Il est amusant de voir le parcours de Denis Villeneuve à travers les années, encore plus dans son parcours américain. Enchaînant dans les années 2010 des films à la lisière du grand public et des titres d’auteur, le réalisateur québécois sort en 2017 Blade Runner 2049, suite d’un monument de science-fiction qui parvient à prolonger aussi bien ses thématiques que celles du film original. C’est pourtant 4 ans plus tard, avec Dune, que le metteur en scène trouve un statut grand public, le succès du film dans une période encore marquée par les soubresauts covidiens et l’incertitude entourant les salles se révélant comme un facteur positif pour les salles. Mais au-delà de cette réussite populaire largement méritée, on était en droit de se demander ce que Villeneuve pouvait offrir dans la suite annoncée du film, le premier opus n’adaptant que la moitié du roman original de Frank Herbert.

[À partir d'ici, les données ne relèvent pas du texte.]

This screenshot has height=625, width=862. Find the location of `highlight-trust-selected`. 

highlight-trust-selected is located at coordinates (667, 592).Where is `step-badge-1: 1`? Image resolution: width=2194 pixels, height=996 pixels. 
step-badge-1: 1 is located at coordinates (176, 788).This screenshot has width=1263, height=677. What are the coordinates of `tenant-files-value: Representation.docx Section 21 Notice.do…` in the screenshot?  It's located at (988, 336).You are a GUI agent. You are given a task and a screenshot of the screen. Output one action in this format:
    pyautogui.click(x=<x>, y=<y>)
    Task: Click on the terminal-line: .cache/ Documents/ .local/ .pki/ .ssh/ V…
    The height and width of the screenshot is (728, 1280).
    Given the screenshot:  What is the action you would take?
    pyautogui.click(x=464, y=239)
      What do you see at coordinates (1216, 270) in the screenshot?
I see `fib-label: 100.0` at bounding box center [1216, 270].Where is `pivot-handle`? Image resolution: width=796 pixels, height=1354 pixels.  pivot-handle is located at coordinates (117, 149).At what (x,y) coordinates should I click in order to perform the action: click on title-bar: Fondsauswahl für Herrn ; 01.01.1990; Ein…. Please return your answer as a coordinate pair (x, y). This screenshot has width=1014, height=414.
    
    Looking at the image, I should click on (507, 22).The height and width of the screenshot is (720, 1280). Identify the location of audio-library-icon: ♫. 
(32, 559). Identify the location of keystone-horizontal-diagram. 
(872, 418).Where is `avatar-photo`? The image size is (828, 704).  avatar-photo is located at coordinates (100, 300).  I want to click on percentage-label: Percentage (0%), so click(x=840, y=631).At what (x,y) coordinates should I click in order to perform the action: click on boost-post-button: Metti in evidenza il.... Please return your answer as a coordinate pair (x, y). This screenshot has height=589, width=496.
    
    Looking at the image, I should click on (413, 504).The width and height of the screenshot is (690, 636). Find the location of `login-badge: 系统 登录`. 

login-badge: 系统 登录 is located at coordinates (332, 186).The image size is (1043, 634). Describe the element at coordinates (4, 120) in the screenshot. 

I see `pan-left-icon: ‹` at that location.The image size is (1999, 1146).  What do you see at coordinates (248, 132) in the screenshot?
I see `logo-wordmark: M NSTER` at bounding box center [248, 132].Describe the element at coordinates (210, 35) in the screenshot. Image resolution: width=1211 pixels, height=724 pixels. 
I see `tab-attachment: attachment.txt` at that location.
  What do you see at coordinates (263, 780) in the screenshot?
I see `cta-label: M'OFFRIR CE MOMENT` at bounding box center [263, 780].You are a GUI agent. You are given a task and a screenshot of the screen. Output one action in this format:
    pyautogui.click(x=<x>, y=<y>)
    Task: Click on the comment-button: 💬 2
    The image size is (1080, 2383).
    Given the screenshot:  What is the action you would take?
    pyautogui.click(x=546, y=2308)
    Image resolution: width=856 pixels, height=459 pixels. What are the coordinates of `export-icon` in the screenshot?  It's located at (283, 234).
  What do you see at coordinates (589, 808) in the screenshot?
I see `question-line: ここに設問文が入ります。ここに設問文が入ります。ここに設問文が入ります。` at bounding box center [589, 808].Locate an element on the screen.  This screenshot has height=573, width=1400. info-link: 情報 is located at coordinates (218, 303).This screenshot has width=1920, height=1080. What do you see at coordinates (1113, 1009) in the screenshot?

Et nous voilà face à cette deuxième partie, confirmant l’ampleur du récit par les choix de cadre imposés ici. Le terme « imposer » n’est pas anodin car le héros, Paul, doit se débattre constamment avec un destin qu’on cherche à lui forcer, cellui d’un messie qu’il ne veut pas devenir sous peine de destruction. Le long-métrage rappelle directement cette forme de regard extérieur par son introduction, comme si le récit à nouveau ne pouvait jamais appartenir à son personnage principal par son rôle et ses capacités. Denis Villeneuve reprend alors tout ce qui faisait la force visuelle de sa première partie pour mieux écraser ses personnages sous le poids des récits et des paroles, celles-ci véhiculant des légendes vues par certains comme espoir libérateur, pour d’autres comme un moyen de manipulation sur la durée.
On se voit alors passionné par la densité narrative du film (reprenant à son compte l’essence thématique du livre) tout en ne semblant jamais broyé lui-même par la charge qu’il doit porter. Au contraire : si la durée approche des 3 heures, la façon dont les rouages du destin s’enchaînent captive amplement, tout en interrogeant justement sur sa manière de dévier subtilement des codes de pareils récits. Le spectacle, aussi explosif soit-il (surtout dans sa dernière partie), surenchérit d’autant plus sur les intentions réflexifs de pareil blockbuster, dont la sortie ne peut que se lier à certaines actualités renvoyant l’homme à sa propre nature belliqueuse.
Dune, deuxième partie s’avère alors une grande réussite, enrichissant les bases posées par son prédécesseur dans des réflexions bien plus sombres qu’il n’y paraît, avec une crainte sourde qui nous permet de mieux interroger son statut de divertissement populaire et de réappropriation de codes. Il en sort un film définitivement fascinant, d’une beauté visuelle renversante tout en étant d’une richesse narrative particulièrement prenante. Au vu de l’envie de son réalisateur de porter Dune : Messie sur grand écran, on peut se dire que Denis Villeneuve s’est définitivement installé parmi ces réalisateurs ayant su allier œuvres populaires et densité engageante (aussi bien sur le fond que la forme) et sans doute un des meilleurs de sa génération.